Bildiğiniz üzere sonuçlar, herhangi partiye tek başına iktidara gelme yetkisi vermediği gibi 4. partinin de meclise girmesine yol açarak “temsilde adalet”in eskiye nazaran daha büyük oranda gerçekleşmesine sebep oldu. Hükümetin nasıl kurulacağı, kimlerin koalisyon ortağı olarak hükümet kurmada inisiyatif alacağı, erken seçim ihtimali vs. halihazırda seçim akşamından beri TV kanallarında tartışılmakta. Bu yazıda benim değinmek istediğim konu ise bu oy dağılımının görünmeyen yani henüz seslendirilmemiş etkileri olacak. Umarım kafalardaki birçok soru işaretini giderebilirim.
- Yolsuzluk iddialarına adı karışan bakanlara Yüce Divan yolu açılabilecek: Anayasanın 100. maddesi; 55 milletvekilinin talebiyle Meclis soruşturması açılabileceğini, Yüce Divana sevk için 276 milletvekilinin oyunu yeterli olacağını ön görmüştür.
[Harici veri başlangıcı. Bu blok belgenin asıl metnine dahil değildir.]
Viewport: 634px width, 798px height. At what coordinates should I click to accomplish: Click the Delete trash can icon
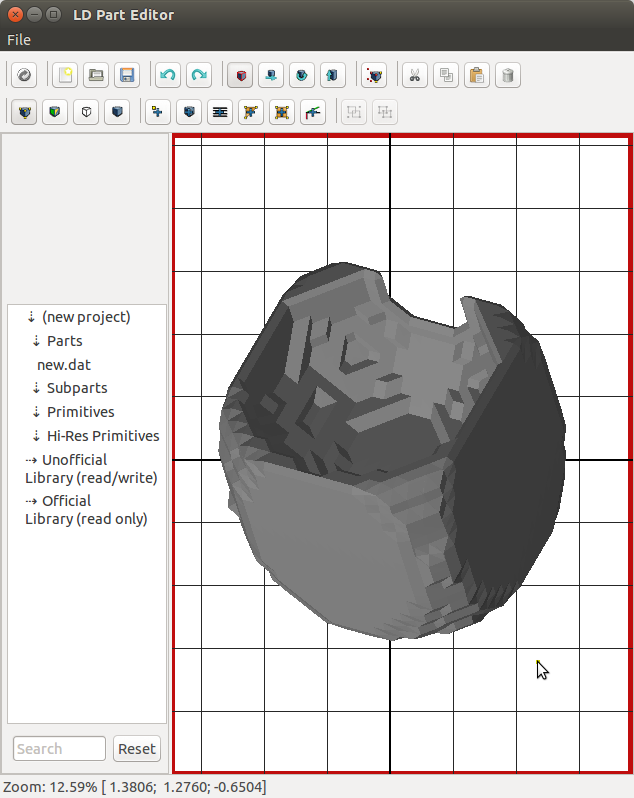507,75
Daha önceden Bakanların mensup olduğu parti tarafından reddedilen bu istem bu sefer CHP, HDP ve MHP’nin müteffikliği ile kabul edilebilecek, yolsuzluk ve rüşvet iddiaları Anayasa Mahkemesinin önüne gelebilecektir. Yine olası diğer durumlarda da vekiller hakkında bu 3 partinin ittifakı ile Yüce Divana sevk mümkün olacaktır.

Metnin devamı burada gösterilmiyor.